[Opening INPUT DATA section]
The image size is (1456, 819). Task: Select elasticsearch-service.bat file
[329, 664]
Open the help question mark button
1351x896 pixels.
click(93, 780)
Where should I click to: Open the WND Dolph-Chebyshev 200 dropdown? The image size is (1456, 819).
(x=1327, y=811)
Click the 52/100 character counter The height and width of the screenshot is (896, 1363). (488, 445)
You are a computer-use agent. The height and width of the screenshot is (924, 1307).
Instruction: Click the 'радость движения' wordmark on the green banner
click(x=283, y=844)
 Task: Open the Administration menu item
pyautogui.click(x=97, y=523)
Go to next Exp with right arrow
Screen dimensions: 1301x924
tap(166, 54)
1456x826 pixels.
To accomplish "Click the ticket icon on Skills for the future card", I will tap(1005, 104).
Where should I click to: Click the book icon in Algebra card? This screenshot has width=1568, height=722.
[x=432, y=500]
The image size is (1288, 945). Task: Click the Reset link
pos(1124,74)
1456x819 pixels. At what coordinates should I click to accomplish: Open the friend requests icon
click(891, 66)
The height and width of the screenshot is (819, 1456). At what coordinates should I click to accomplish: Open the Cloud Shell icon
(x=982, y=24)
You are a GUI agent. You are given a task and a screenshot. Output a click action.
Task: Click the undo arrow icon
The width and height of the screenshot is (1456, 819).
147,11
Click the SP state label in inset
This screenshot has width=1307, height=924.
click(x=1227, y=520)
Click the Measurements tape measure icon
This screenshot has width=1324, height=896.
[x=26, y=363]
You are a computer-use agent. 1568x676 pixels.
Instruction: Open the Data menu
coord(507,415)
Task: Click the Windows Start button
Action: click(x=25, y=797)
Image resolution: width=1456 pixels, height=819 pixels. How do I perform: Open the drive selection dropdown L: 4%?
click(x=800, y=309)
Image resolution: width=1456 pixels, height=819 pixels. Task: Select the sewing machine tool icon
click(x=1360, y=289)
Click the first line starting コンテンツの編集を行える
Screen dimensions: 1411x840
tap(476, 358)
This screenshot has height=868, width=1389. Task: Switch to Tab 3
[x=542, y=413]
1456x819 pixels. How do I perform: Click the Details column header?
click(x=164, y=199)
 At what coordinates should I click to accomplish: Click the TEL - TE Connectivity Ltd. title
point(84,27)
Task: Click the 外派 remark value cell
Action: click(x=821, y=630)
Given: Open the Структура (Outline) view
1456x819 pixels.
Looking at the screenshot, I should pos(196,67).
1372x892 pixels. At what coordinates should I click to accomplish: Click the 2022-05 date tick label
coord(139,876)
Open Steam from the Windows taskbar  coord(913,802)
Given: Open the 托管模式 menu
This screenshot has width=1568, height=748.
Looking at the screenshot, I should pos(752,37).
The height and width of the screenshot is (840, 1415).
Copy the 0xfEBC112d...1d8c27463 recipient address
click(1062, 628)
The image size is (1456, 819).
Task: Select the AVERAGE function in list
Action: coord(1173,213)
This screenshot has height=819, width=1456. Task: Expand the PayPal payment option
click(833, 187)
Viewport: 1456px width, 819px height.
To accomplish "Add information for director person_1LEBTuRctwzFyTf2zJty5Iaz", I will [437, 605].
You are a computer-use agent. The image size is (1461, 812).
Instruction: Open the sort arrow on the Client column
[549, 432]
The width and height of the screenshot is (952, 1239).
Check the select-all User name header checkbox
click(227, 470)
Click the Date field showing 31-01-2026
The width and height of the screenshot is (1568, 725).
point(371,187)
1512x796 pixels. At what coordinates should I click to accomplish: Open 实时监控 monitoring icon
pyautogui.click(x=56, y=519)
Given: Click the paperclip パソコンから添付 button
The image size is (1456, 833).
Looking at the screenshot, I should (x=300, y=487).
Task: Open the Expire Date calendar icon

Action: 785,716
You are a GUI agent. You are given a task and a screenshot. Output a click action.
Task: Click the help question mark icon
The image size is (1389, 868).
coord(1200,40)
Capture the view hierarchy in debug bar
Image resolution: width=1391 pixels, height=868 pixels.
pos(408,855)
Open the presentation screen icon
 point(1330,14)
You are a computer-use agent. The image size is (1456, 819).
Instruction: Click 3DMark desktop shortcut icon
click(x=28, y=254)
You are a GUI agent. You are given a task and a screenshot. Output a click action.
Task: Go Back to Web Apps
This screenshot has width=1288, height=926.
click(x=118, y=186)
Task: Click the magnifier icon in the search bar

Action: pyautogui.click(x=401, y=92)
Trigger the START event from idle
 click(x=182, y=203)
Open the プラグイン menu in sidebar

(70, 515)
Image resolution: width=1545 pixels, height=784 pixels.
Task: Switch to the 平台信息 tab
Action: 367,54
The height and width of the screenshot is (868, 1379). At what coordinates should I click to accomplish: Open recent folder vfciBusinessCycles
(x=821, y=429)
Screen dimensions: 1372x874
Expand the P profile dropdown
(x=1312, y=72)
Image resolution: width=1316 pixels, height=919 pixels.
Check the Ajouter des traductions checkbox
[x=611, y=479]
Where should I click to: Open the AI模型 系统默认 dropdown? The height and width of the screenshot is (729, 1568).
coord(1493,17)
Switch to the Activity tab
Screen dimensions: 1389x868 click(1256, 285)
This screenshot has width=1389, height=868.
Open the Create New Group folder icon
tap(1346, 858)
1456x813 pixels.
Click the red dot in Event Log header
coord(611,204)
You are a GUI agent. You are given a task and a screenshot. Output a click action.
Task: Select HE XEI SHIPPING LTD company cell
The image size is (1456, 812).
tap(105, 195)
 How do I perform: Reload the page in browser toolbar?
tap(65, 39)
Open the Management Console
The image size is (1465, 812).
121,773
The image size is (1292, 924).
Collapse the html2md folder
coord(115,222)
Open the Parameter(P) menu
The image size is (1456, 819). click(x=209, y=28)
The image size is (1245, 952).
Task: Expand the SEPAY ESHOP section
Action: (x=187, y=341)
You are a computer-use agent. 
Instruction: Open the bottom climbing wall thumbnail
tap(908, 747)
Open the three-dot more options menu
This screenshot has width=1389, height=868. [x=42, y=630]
[Closing INPUT DATA section]
[PROBLEM REQUIREMENTS]
A word-for-word transcription of the data above is required.

[RESPONSE TO THIS EXERCISE]
The image size is (1456, 819). Task: Select elasticsearch-service.bat file
[329, 664]
Open the help question mark button
1351x896 pixels.
click(93, 780)
Where should I click to: Open the WND Dolph-Chebyshev 200 dropdown? The image size is (1456, 819).
(x=1327, y=811)
Click the 52/100 character counter The height and width of the screenshot is (896, 1363). (488, 445)
You are a computer-use agent. The height and width of the screenshot is (924, 1307).
Instruction: Click the 'радость движения' wordmark on the green banner
click(x=283, y=844)
 Task: Open the Administration menu item
pyautogui.click(x=97, y=523)
Go to next Exp with right arrow
Screen dimensions: 1301x924
tap(166, 54)
1456x826 pixels.
To accomplish "Click the ticket icon on Skills for the future card", I will tap(1005, 104).
Where should I click to: Click the book icon in Algebra card? This screenshot has width=1568, height=722.
[x=432, y=500]
The image size is (1288, 945). Task: Click the Reset link
pos(1124,74)
1456x819 pixels. At what coordinates should I click to accomplish: Open the friend requests icon
click(891, 66)
The height and width of the screenshot is (819, 1456). At what coordinates should I click to accomplish: Open the Cloud Shell icon
(x=982, y=24)
You are a GUI agent. You are given a task and a screenshot. Output a click action.
Task: Click the undo arrow icon
The width and height of the screenshot is (1456, 819).
147,11
Click the SP state label in inset
This screenshot has width=1307, height=924.
click(x=1227, y=520)
Click the Measurements tape measure icon
This screenshot has width=1324, height=896.
[x=26, y=363]
You are a computer-use agent. 1568x676 pixels.
Instruction: Open the Data menu
coord(507,415)
Task: Click the Windows Start button
Action: click(x=25, y=797)
Image resolution: width=1456 pixels, height=819 pixels. How do I perform: Open the drive selection dropdown L: 4%?
click(x=800, y=309)
Image resolution: width=1456 pixels, height=819 pixels. Task: Select the sewing machine tool icon
click(x=1360, y=289)
Click the first line starting コンテンツの編集を行える
Screen dimensions: 1411x840
tap(476, 358)
This screenshot has height=868, width=1389. Task: Switch to Tab 3
[x=542, y=413]
1456x819 pixels. How do I perform: Click the Details column header?
click(x=164, y=199)
 At what coordinates should I click to accomplish: Click the TEL - TE Connectivity Ltd. title
point(84,27)
Task: Click the 外派 remark value cell
Action: click(x=821, y=630)
Given: Open the Структура (Outline) view
1456x819 pixels.
Looking at the screenshot, I should pos(196,67).
1372x892 pixels. At what coordinates should I click to accomplish: Click the 2022-05 date tick label
coord(139,876)
Open Steam from the Windows taskbar  coord(913,802)
Given: Open the 托管模式 menu
This screenshot has width=1568, height=748.
Looking at the screenshot, I should pos(752,37).
The height and width of the screenshot is (840, 1415).
Copy the 0xfEBC112d...1d8c27463 recipient address
click(1062, 628)
The image size is (1456, 819).
Task: Select the AVERAGE function in list
Action: coord(1173,213)
This screenshot has height=819, width=1456. Task: Expand the PayPal payment option
click(833, 187)
Viewport: 1456px width, 819px height.
To accomplish "Add information for director person_1LEBTuRctwzFyTf2zJty5Iaz", I will [437, 605].
You are a computer-use agent. The image size is (1461, 812).
Instruction: Open the sort arrow on the Client column
[549, 432]
The width and height of the screenshot is (952, 1239).
Check the select-all User name header checkbox
click(227, 470)
Click the Date field showing 31-01-2026
The width and height of the screenshot is (1568, 725).
point(371,187)
1512x796 pixels. At what coordinates should I click to accomplish: Open 实时监控 monitoring icon
pyautogui.click(x=56, y=519)
Given: Click the paperclip パソコンから添付 button
The image size is (1456, 833).
Looking at the screenshot, I should (x=300, y=487).
Task: Open the Expire Date calendar icon

Action: 785,716
You are a GUI agent. You are given a task and a screenshot. Output a click action.
Task: Click the help question mark icon
The image size is (1389, 868).
coord(1200,40)
Capture the view hierarchy in debug bar
Image resolution: width=1391 pixels, height=868 pixels.
pos(408,855)
Open the presentation screen icon
 point(1330,14)
You are a computer-use agent. The image size is (1456, 819).
Instruction: Click 3DMark desktop shortcut icon
click(x=28, y=254)
You are a GUI agent. You are given a task and a screenshot. Output a click action.
Task: Go Back to Web Apps
This screenshot has width=1288, height=926.
click(x=118, y=186)
Task: Click the magnifier icon in the search bar

Action: pyautogui.click(x=401, y=92)
Trigger the START event from idle
 click(x=182, y=203)
Open the プラグイン menu in sidebar

(70, 515)
Image resolution: width=1545 pixels, height=784 pixels.
Task: Switch to the 平台信息 tab
Action: 367,54
The height and width of the screenshot is (868, 1379). At what coordinates should I click to accomplish: Open recent folder vfciBusinessCycles
(x=821, y=429)
Screen dimensions: 1372x874
Expand the P profile dropdown
(x=1312, y=72)
Image resolution: width=1316 pixels, height=919 pixels.
Check the Ajouter des traductions checkbox
[x=611, y=479]
Where should I click to: Open the AI模型 系统默认 dropdown? The height and width of the screenshot is (729, 1568).
coord(1493,17)
Switch to the Activity tab
Screen dimensions: 1389x868 click(1256, 285)
This screenshot has width=1389, height=868.
Open the Create New Group folder icon
tap(1346, 858)
1456x813 pixels.
Click the red dot in Event Log header
coord(611,204)
You are a GUI agent. You are given a task and a screenshot. Output a click action.
Task: Select HE XEI SHIPPING LTD company cell
The image size is (1456, 812).
tap(105, 195)
 How do I perform: Reload the page in browser toolbar?
tap(65, 39)
Open the Management Console
The image size is (1465, 812).
121,773
The image size is (1292, 924).
Collapse the html2md folder
coord(115,222)
Open the Parameter(P) menu
The image size is (1456, 819). click(x=209, y=28)
The image size is (1245, 952).
Task: Expand the SEPAY ESHOP section
Action: (x=187, y=341)
You are a computer-use agent. 
Instruction: Open the bottom climbing wall thumbnail
tap(908, 747)
Open the three-dot more options menu
This screenshot has width=1389, height=868. [x=42, y=630]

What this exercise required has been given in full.